As regional countries respond to Covid-19 and its numerous social and economic consequences, ensuring peace and stability in the South China Sea has become even more important due to its role in connecting continents, promoting international trade and ensuring that there is no to disrupt supply chains. This will allow the region’s economy to recover quickly from the pandemic and meet the legitimate needs of the people.
The South China Sea continues to face many uncertainties, although new forms of international cooperation are expected to improve the situation.
For example, in July 2021, on the occasion of the fifth anniversary of the decision of the Arctic Tribunal for the South China Sea, several countries expressed their support for the search – a common theme was the need to play a role in respect for international law. and is based on rules. order in the region as well as the peaceful settlement of disputes. The United States has recognized for the first time that a rules-based maritime order is most at risk in the South China Sea. The countries of the European Union have shown that they respect the rule of law and that the verdict is firm. The Philippines has said it will not give up its interests in the South China Sea.
In September, following the Australian US Ministerial Consultations, the United States and Australia issued a joint statement stressing the importance of countries exercising and cooperating in their maritime rights and freedoms in the South China Sea. called “gray zone operations” in the region. Later that month, the first personal summit of Quad leaders issued a joint statement highlighting objections to China’s claim to the South China Sea.
In October, British naval ships made a four-day visit to a Vietnamese port after a joint exercise in the South China Sea with several countries. This was preceded by a visit by three Australian warships to Vietnam for joint cooperation. The United States also continued to conduct freedom of navigation operations in the South China Sea and also helped increase local capacity by building a naval training center in Indonesia and relocating the Coast Guard to Vietnam.
However, there are uncertainties. The challenges include the continued and unique presence of research vessels operating in the overlapping exclusive economic zones of various applicants, as well as the presence of aircraft in declared air defense identification zones in other countries. . Other countries have also expressed concern about local laws, such as the amended Chinese maritime laws, which are being enforced by other parties in the region, increasing tensions. The risk of local conflict remains complicated by other issues such as piracy, human trafficking, lack of coordination in maritime scientific cooperation, approaches to climate change and humanitarian and disaster relief.
The Association of Southeast Asian Nations has taken a similar position in the South China Sea in the negotiations since 2020. Given the interests and capabilities of the United Kingdom, Australia and ASEAN members, there are many opportunities to develop cooperation.
Firstly, to issue regular declarations in favor of greater cooperation in the South China Sea on the basis of international law and participation in joint activities, such as naval visits and military exercises, in order to ensure greater security and respect for international law in the region.

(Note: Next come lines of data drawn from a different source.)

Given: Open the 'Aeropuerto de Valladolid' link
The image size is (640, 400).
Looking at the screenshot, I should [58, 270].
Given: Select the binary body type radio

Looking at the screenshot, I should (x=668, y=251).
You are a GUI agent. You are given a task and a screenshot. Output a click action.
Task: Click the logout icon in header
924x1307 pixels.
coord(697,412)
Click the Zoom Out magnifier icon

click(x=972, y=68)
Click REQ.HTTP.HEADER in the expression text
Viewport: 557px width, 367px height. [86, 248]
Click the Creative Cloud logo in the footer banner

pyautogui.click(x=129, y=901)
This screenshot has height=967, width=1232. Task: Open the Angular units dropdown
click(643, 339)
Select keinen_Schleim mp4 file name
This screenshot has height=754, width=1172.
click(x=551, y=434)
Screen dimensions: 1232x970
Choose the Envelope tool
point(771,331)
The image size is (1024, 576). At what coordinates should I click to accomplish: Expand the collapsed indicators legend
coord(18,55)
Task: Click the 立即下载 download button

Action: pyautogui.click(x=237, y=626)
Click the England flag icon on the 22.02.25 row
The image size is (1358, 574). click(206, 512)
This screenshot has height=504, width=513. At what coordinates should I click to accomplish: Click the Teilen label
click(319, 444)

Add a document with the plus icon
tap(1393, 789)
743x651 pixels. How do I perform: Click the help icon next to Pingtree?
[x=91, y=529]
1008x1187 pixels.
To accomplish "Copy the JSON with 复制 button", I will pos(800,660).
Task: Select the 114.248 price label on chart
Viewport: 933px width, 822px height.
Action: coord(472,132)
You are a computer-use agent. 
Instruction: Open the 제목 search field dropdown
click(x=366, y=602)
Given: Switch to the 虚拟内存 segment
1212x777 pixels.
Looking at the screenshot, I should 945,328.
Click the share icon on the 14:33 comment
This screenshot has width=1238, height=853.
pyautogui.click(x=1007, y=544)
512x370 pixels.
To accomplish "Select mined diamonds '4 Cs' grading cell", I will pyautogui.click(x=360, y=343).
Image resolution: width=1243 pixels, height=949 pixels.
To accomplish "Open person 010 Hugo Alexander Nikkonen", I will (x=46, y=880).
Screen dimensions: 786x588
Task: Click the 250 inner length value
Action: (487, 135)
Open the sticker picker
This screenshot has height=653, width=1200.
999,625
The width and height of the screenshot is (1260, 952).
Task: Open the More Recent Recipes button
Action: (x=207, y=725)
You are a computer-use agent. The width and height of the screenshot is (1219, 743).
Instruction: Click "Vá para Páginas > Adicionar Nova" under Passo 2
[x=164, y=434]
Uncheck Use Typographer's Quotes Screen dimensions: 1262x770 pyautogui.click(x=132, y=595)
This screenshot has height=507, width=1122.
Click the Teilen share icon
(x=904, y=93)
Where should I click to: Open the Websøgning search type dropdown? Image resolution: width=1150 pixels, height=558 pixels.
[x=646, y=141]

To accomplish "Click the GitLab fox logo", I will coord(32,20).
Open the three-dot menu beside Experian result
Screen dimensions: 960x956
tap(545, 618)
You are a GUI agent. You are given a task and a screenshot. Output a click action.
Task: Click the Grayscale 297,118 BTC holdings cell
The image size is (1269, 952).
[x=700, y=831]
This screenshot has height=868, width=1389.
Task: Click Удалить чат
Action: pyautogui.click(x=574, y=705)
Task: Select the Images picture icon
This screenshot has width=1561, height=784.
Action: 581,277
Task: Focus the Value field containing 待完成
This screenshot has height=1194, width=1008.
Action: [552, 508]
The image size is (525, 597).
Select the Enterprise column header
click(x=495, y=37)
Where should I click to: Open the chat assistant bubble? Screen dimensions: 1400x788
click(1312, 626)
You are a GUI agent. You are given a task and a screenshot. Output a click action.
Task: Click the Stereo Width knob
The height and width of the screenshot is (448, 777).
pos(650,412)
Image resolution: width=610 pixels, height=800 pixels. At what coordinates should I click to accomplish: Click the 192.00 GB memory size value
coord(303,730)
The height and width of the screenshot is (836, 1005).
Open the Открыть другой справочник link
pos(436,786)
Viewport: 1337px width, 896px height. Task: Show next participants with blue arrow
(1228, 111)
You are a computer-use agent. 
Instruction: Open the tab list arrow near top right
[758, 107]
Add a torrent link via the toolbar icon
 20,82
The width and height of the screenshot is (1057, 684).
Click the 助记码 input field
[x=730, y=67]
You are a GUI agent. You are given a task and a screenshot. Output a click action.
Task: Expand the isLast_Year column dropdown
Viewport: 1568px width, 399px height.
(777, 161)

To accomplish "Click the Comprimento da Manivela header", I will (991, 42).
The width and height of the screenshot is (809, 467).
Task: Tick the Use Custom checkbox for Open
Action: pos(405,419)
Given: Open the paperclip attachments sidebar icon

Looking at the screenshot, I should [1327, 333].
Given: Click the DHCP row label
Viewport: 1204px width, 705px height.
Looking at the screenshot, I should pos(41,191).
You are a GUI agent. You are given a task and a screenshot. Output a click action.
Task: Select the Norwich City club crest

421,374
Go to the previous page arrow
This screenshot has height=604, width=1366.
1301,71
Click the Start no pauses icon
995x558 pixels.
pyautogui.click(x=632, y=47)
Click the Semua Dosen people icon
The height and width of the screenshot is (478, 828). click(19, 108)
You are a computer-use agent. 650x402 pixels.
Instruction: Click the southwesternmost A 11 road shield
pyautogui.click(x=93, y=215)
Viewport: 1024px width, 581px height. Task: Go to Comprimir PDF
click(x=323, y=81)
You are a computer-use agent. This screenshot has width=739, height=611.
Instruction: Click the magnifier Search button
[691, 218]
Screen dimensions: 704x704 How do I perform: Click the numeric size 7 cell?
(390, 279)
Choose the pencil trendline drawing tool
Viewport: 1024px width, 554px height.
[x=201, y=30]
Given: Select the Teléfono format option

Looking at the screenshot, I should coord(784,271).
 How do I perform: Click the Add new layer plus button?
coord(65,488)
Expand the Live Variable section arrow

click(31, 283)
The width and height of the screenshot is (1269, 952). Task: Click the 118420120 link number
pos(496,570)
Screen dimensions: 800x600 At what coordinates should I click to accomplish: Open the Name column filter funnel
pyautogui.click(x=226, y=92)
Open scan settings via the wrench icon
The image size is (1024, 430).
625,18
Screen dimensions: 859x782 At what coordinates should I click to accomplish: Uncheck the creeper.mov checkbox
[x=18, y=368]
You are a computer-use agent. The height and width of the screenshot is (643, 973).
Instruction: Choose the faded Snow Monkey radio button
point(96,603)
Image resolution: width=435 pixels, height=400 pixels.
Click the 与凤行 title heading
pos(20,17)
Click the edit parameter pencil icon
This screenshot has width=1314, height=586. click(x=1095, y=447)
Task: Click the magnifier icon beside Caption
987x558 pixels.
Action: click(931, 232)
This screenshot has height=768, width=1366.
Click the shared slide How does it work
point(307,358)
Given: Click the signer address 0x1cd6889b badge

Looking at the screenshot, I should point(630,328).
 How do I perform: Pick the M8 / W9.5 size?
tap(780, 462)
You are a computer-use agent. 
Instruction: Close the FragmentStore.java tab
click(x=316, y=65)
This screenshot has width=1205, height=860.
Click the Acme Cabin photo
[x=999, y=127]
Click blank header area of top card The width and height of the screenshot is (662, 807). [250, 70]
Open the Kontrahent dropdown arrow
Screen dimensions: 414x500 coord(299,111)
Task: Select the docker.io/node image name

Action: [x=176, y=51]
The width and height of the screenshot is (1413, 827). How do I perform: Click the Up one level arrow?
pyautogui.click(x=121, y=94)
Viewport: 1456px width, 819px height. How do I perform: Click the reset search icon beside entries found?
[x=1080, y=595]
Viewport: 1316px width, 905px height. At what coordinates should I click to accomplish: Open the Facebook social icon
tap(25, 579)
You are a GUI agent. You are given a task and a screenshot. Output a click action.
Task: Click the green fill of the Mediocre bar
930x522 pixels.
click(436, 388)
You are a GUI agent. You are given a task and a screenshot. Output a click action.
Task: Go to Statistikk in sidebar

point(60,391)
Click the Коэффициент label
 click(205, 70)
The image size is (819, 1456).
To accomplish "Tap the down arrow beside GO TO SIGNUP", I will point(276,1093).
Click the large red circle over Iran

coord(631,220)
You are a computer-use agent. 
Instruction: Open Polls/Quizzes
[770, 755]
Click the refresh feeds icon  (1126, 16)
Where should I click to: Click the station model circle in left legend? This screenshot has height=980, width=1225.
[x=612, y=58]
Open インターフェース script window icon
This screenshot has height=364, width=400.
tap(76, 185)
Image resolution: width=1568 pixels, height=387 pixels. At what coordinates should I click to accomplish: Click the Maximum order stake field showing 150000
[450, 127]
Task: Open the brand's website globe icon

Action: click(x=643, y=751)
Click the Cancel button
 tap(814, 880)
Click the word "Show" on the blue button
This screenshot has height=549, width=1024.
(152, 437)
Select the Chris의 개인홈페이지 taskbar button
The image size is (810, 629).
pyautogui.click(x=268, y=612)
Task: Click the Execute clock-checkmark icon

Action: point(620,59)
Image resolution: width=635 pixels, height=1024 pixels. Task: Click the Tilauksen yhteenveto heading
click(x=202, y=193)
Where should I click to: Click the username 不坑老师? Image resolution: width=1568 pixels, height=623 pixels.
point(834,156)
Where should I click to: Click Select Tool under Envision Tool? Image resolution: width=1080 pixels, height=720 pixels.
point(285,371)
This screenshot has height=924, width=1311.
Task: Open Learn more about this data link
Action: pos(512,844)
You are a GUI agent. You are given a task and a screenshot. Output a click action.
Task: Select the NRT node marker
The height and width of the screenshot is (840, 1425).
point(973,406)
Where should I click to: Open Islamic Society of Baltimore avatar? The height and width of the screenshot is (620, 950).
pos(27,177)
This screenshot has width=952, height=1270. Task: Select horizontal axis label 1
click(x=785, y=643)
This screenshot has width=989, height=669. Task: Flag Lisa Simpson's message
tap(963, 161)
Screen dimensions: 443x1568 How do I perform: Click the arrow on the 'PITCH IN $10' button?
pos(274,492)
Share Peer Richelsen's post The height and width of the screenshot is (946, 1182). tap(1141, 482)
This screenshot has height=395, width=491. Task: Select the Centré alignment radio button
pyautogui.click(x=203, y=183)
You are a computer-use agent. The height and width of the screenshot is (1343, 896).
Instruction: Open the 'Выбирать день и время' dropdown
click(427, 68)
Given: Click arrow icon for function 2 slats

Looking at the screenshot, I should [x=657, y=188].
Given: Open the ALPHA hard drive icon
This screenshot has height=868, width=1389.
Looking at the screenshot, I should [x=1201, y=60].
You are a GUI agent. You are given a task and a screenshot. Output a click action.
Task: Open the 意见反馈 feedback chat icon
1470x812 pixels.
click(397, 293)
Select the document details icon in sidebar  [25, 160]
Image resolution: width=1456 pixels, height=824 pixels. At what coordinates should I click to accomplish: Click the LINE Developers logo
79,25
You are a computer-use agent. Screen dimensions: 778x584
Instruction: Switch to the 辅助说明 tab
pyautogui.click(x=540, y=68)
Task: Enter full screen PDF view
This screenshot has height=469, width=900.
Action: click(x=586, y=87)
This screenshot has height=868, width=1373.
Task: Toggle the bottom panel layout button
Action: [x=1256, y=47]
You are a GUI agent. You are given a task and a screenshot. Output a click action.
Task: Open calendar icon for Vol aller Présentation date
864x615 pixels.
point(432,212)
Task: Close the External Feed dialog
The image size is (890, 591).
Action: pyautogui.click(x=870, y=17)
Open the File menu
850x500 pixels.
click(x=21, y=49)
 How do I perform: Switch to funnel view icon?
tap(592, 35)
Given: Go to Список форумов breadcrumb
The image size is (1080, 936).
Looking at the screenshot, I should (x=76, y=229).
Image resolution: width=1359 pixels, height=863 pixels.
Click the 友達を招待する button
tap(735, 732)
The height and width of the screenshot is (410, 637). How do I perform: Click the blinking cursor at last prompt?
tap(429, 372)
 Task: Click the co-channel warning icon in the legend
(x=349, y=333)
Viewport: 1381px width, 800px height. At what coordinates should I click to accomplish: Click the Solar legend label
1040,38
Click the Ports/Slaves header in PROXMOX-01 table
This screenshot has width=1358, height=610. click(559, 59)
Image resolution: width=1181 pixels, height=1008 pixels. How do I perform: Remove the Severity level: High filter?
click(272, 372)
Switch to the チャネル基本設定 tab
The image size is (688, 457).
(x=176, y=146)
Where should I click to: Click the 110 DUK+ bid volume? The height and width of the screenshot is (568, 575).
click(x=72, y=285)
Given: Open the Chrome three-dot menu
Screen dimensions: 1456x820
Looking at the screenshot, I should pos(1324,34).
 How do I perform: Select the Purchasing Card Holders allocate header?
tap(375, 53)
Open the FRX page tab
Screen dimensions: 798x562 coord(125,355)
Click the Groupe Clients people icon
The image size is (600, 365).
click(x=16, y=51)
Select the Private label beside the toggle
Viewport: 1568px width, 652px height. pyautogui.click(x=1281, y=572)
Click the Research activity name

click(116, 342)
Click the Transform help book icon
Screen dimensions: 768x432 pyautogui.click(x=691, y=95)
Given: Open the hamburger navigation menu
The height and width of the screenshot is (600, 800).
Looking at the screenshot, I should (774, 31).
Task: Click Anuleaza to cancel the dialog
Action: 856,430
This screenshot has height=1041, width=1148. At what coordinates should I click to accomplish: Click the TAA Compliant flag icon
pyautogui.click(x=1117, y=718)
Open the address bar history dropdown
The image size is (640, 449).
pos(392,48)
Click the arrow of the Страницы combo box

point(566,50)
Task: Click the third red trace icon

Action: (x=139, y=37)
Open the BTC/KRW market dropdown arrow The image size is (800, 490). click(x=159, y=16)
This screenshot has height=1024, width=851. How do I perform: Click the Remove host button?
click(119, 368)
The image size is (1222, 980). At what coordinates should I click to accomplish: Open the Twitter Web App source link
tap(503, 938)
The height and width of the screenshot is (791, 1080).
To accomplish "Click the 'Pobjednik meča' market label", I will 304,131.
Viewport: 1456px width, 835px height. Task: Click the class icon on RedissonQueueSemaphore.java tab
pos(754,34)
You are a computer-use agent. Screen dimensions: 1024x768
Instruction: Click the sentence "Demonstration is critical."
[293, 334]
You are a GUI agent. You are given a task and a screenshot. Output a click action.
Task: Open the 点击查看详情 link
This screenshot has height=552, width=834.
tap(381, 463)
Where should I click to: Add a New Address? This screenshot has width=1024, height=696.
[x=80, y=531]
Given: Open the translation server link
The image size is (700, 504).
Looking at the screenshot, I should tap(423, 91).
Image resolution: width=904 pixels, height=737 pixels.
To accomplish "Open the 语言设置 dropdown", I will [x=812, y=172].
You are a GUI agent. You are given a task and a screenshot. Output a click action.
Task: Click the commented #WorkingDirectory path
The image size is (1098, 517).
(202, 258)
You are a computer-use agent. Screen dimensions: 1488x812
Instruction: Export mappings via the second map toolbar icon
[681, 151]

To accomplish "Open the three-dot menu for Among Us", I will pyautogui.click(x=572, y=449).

Secondly, it is better to coordinate in tackling non-traditional maritime security issues, such as piracy, human trafficking and humanitarian and disaster relief. Thirdly, give priority to supporting further economic development with the countries of South-East Asia, in order to exploit the great potential of both parties. This may extend to joint efforts to improve maritime scientific research or address climate change.
Developments such as Quad and AUKUS seem to offer new forms of cooperation that can help support the centralization of ASEAN in supporting comprehensive development in the region. While more consideration is given to how “minilateral” initiatives and multilateral institutions can manage regional conflicts or potential conflicts in the long term, economic initiatives and regional development cooperation are equally important to achieve the same goal.
States must continue the multi-layered joint effort we witnessed last year. Many people in Vietnam are very grateful for the activities of the United Kingdom, Australia and other countries alone or in cooperation with other partners to promote stability and development in the region.
Dr. Lai Thai Binh is the Deputy Director General of the East Sea Institute (South China Sea), Diplomatic Academy of Vietnam.
This article is part of a series examining regional maritime safety perspectives and can be found here courtesy of The Lowy Interpreter. The project is led by La Trobe Asia, Kings College London and the Griffith Asia Institute with the support of the UK High Commission in Canberra.